[Data excerpts]
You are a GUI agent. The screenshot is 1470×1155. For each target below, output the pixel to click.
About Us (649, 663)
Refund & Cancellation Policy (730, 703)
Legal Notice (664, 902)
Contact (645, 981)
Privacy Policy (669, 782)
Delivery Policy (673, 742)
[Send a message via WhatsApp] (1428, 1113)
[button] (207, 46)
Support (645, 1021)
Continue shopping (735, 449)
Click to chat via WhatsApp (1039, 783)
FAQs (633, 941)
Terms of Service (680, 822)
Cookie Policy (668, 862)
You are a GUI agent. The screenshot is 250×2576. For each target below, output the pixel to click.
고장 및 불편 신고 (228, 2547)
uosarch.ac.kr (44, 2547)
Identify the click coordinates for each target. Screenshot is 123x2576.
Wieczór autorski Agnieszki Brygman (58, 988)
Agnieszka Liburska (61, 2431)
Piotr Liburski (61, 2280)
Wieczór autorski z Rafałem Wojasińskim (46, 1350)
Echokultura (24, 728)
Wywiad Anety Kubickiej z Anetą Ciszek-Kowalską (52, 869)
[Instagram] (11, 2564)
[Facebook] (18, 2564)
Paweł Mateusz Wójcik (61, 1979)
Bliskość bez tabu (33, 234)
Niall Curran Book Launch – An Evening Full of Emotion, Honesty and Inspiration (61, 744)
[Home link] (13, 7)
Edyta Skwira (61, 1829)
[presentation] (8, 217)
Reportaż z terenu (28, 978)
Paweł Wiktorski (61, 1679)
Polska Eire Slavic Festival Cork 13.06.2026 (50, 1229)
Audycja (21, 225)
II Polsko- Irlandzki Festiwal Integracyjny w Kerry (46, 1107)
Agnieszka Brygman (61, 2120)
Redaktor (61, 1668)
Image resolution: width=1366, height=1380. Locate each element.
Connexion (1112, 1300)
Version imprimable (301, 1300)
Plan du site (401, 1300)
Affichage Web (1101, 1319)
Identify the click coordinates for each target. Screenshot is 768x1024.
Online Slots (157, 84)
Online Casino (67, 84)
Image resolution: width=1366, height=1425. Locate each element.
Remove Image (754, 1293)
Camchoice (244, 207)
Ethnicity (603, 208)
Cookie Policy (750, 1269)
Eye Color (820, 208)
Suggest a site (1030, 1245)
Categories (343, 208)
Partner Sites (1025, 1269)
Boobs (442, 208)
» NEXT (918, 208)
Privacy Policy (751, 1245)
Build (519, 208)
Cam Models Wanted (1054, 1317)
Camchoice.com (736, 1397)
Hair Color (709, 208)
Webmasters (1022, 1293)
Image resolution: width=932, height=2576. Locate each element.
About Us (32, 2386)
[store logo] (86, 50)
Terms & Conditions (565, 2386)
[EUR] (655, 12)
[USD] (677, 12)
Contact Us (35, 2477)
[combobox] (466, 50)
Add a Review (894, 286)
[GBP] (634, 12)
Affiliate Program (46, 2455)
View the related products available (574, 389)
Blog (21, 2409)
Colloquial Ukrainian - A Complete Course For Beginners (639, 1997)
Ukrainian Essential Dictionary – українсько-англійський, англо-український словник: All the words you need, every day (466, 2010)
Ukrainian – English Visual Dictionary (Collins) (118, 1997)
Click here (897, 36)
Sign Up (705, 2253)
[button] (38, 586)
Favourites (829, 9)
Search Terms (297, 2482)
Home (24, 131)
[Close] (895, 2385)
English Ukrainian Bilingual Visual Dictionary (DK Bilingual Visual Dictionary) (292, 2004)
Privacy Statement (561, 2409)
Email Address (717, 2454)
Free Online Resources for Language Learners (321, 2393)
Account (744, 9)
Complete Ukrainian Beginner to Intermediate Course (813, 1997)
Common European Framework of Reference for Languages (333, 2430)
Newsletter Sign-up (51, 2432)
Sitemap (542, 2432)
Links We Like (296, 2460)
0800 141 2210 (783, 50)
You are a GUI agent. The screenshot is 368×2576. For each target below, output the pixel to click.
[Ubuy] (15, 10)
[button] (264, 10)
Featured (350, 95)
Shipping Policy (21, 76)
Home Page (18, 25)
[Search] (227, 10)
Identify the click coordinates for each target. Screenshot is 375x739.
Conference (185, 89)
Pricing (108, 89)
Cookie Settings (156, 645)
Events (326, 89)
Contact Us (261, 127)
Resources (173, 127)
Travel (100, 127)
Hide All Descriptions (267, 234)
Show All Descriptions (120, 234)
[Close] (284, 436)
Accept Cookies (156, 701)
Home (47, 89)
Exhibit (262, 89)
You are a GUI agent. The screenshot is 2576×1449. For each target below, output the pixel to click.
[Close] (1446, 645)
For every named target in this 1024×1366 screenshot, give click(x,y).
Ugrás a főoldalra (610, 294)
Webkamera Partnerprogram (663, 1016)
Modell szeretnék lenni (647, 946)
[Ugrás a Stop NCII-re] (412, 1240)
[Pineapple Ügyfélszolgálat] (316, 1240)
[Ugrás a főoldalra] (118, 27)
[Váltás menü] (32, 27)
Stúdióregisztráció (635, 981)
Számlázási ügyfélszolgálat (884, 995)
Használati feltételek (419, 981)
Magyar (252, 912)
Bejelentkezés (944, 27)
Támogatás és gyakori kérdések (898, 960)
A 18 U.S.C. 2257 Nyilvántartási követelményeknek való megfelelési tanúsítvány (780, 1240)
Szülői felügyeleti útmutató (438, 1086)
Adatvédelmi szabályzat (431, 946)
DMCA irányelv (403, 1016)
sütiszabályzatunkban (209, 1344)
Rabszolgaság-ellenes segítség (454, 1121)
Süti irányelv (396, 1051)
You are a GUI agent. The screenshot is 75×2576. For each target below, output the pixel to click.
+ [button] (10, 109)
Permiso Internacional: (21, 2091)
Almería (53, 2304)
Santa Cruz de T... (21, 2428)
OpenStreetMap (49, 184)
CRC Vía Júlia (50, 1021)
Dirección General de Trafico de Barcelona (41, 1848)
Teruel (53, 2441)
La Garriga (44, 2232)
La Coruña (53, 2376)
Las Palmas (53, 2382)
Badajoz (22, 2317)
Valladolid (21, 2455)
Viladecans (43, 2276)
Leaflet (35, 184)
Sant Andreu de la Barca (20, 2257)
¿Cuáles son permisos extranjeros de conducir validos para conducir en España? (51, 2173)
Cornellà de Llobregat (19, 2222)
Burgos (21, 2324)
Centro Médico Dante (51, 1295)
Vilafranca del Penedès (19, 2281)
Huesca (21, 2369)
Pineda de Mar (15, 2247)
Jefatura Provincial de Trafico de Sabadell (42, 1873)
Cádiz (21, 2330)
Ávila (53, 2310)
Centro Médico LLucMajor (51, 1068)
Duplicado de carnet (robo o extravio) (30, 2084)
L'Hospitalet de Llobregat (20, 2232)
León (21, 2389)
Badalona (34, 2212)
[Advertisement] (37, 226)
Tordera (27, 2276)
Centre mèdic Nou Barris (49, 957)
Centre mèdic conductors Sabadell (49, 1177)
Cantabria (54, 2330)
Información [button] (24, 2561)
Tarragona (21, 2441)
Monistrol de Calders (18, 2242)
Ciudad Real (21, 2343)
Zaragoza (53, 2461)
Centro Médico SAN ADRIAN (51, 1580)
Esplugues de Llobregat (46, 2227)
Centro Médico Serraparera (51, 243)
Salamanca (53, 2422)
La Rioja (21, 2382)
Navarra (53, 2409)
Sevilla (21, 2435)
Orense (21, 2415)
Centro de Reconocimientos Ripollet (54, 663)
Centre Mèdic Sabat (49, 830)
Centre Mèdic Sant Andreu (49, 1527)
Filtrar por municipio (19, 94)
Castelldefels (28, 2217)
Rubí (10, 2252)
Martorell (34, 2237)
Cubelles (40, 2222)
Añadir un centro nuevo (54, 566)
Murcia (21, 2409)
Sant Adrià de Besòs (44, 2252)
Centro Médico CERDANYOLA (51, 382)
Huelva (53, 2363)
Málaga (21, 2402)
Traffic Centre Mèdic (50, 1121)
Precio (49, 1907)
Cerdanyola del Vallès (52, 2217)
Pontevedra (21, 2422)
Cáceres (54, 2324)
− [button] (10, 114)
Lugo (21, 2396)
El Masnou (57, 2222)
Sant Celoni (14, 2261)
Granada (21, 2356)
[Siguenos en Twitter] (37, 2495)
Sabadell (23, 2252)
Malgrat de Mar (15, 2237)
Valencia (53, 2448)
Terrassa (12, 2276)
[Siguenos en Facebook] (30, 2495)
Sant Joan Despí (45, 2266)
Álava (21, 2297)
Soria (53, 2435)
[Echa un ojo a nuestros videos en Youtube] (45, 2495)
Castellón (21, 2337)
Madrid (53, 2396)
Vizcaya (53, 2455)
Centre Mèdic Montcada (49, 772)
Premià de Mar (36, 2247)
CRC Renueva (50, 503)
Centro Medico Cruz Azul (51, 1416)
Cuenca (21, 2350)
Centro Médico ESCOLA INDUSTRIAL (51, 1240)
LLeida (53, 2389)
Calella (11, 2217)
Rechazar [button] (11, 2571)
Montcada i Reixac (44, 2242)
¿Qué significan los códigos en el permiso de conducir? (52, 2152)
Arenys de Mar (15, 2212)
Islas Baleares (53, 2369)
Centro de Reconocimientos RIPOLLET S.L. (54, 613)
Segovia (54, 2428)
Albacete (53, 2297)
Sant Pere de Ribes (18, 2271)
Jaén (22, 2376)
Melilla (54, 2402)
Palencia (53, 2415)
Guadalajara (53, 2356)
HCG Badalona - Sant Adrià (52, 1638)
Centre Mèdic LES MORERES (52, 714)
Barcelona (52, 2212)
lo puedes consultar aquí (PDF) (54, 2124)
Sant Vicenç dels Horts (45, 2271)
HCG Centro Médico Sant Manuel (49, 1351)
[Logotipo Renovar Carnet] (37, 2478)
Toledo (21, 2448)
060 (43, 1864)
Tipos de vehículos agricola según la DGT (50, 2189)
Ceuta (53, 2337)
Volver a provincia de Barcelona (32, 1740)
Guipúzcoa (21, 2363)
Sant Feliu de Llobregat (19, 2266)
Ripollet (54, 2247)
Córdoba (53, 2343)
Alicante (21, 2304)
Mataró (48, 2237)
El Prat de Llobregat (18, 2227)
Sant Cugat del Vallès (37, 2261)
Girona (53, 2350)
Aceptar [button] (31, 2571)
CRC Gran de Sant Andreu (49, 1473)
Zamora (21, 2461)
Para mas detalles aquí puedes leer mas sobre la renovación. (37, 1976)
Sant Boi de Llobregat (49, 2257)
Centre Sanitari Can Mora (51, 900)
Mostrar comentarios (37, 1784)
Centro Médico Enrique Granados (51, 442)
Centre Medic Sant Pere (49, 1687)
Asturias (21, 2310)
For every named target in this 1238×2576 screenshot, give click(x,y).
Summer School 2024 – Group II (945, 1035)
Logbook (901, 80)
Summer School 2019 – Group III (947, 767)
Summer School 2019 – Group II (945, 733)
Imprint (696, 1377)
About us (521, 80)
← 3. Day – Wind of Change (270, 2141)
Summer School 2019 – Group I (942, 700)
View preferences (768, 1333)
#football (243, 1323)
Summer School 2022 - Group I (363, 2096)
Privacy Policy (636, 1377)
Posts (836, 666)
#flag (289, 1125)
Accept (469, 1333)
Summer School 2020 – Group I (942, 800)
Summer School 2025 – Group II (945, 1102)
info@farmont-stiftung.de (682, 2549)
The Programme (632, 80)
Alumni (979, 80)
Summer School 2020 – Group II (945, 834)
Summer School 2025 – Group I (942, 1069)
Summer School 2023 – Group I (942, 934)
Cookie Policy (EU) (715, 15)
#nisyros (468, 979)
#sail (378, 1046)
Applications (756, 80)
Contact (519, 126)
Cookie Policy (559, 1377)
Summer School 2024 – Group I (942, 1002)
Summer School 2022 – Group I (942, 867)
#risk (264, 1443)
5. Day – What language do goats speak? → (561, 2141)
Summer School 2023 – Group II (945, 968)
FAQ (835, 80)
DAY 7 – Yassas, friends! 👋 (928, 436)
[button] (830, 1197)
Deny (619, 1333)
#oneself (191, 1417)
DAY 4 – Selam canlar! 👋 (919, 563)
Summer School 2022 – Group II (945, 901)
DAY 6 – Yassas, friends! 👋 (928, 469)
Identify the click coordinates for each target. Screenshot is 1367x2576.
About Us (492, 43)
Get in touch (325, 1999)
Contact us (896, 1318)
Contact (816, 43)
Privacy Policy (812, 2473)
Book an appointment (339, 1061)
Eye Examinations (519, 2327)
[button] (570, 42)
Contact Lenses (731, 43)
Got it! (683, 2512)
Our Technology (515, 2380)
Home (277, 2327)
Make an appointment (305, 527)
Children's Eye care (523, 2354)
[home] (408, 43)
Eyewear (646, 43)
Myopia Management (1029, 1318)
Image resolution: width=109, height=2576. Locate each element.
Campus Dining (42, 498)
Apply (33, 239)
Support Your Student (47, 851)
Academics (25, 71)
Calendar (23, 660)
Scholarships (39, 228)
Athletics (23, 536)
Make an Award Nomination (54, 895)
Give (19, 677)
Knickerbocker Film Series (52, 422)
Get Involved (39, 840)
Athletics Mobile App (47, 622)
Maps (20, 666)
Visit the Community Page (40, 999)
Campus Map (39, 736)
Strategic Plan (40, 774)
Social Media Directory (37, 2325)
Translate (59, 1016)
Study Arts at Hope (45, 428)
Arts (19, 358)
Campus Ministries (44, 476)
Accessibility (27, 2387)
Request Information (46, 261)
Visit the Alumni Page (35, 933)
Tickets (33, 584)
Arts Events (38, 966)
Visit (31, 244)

**TASK ITEM**
When you reach the line holding "Build (519, 208)" in the records above, begin reproducing exactly, stop after the line holding "Blog (21, 2409)", and output nothing else.

**THE COMPLETED TASK**
Build (519, 208)
Cam Models Wanted (1054, 1317)
Camchoice.com (736, 1397)
Hair Color (709, 208)
Webmasters (1022, 1293)
Image resolution: width=932, height=2576. Locate each element.
About Us (32, 2386)
[store logo] (86, 50)
Terms & Conditions (565, 2386)
[EUR] (655, 12)
[USD] (677, 12)
Contact Us (35, 2477)
[combobox] (466, 50)
Add a Review (894, 286)
[GBP] (634, 12)
Affiliate Program (46, 2455)
View the related products available (574, 389)
Blog (21, 2409)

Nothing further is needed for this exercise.